A New Lens for Examining Storms in Climate Models
In the United States, mesoscale convective systems (MCSs)—assemblies of convective storms on scales of 100 km or larger—are responsible for most warm-season extreme rainfall events. Systematically assessing representations of MCS and non-MCS precipitation characteristics in current climate models has proven challenging because of their low resolutions. Researchers developed a process-oriented approach that explicitly tracks the clouds and precipitation simulated by next-generation, high-resolution climate models to evaluate MCS occurrence frequency and intensity, as well as the large-scale weather patterns that favor MCS formation. This work provides a new methodology for identifying the sources of model biases in simulating MCS precipitation that can guide future model development to improve MCS representations.
Next-generation, high-resolution global climate models may provide improved simulations of MCSs compared to currently used models. Determining model skill at simulating MCSs, beyond inferences based on precipitation characteristics, requires explicit tracking of MCSs via real-world observations and in simulations. This newly developed methodology better equips scientists for benchmarking MCS simulations and relating the model’s skill to the representation of underlying fundamental processes. The latter is critically important for establishing confidence that new models can provide reliable projections of future changes in regional hydrological cycles. The diagnostic approach developed in this work represents an important framework for evaluating the mesoscale processes next-generation climate models can resolve.
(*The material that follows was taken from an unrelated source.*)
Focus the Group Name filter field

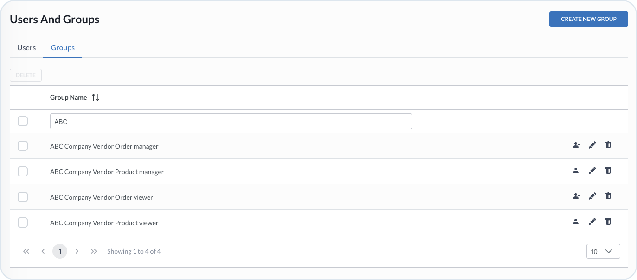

Researchers developed an observation-driven methodology to track MCSs at three resolutions (50 km, 25 km, 12 km) likely important to next-generation climate models. The new tracking algorithm can consistently track MCSs across these resolutions to reproduce MCS characteristics from a reference MCS observation database (4 km resolution). To better evaluate large-scale weather patterns (LSWPs) that represent multi-day regional weather conditions and are favorable for simulated MCS formation, researchers developed a diagnostic framework to identify different types of LSWPs associated with observed MCSs.
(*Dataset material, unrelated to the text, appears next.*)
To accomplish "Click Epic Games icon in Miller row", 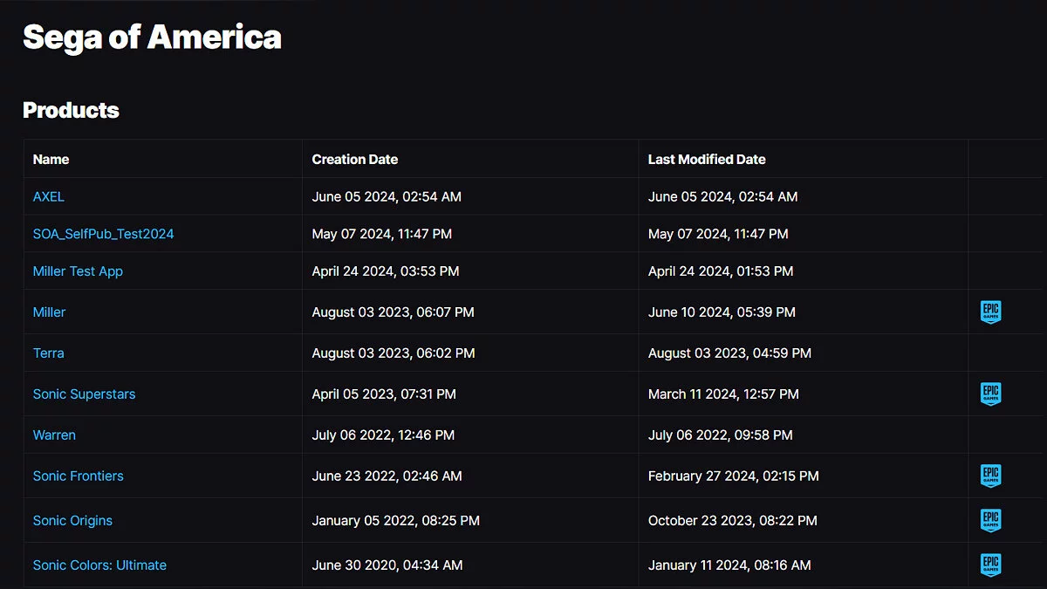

Researchers applied the tracking algorithm and LSWP diagnostic framework to two variable-resolution global climate simulations that possess regional refinement at 50 km and 25 km resolutions over the United States. Researchers found that the models consistently underestimated the number of warm-season simulated MCSs and the associated precipitation amount and frequency in the central United States compared to observations. Additionally, the simulated MCS precipitation lasts too long, is over too large of an area, and is too low in intensity. While the model can simulate different types of observed LSWPs, their frequencies of occurrence are too low because of identifiable biases in the model. Precipitation simulated under LSWPs also evolves differently compared to observations, indicating further biases in the modeled responses to LSWPs. The diagnostic framework and understanding of model shortfalls gained from this study are currently guiding the development of new climate modeling to improve future MCS simulation.